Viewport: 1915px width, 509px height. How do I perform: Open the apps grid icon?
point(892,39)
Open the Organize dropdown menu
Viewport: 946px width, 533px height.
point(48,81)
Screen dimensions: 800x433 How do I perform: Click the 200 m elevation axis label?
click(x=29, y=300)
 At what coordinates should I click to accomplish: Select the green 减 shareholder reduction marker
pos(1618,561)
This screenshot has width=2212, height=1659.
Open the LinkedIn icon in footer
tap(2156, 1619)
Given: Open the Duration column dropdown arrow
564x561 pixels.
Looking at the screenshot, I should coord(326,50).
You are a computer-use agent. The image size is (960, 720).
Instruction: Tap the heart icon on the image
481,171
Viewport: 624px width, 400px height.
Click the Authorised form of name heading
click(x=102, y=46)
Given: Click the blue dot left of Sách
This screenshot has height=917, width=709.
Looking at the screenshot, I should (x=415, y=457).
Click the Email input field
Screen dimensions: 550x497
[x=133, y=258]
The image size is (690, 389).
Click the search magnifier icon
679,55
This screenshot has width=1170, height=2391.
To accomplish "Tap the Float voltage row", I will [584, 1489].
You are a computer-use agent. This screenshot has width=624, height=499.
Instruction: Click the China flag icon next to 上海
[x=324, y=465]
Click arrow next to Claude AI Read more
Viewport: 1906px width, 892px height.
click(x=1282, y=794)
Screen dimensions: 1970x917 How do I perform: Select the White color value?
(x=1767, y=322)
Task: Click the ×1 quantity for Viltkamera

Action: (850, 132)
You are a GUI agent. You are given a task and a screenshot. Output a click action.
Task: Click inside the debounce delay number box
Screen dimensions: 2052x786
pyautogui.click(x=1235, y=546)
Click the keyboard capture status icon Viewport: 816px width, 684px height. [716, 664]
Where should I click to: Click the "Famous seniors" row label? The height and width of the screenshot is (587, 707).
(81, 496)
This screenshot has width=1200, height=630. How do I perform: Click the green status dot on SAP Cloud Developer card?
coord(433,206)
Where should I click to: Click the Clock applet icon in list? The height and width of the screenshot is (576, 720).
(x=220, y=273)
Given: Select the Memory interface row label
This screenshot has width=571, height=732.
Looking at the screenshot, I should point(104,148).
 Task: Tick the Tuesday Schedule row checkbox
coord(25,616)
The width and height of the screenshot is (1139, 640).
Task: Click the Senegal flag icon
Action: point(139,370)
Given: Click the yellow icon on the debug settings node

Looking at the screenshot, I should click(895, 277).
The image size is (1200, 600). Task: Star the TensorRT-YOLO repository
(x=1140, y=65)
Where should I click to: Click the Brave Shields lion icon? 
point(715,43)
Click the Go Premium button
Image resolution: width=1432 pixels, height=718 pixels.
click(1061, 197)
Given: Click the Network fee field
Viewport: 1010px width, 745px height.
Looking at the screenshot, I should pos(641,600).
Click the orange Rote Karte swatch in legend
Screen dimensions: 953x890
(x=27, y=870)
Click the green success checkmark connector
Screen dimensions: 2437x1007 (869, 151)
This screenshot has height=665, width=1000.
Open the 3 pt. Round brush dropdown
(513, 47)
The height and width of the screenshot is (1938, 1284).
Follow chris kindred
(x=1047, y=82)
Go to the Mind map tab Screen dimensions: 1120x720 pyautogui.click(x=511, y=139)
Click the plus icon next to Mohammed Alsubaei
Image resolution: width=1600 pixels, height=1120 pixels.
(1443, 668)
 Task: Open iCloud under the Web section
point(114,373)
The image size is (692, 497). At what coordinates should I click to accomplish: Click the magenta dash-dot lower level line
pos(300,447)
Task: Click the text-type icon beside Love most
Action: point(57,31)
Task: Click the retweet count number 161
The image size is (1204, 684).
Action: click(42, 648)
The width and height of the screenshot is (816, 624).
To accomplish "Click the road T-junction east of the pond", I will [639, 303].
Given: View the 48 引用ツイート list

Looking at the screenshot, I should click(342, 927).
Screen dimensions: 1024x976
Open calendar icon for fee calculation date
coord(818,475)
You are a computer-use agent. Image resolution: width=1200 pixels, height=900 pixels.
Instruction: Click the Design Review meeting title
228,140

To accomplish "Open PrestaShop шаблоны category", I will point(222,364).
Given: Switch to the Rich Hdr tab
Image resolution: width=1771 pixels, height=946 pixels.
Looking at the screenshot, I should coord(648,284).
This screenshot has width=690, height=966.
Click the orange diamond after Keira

Description of the task: Looking at the records above, report how many lines contain the word "field". Answer with the number only.

Completed task: 2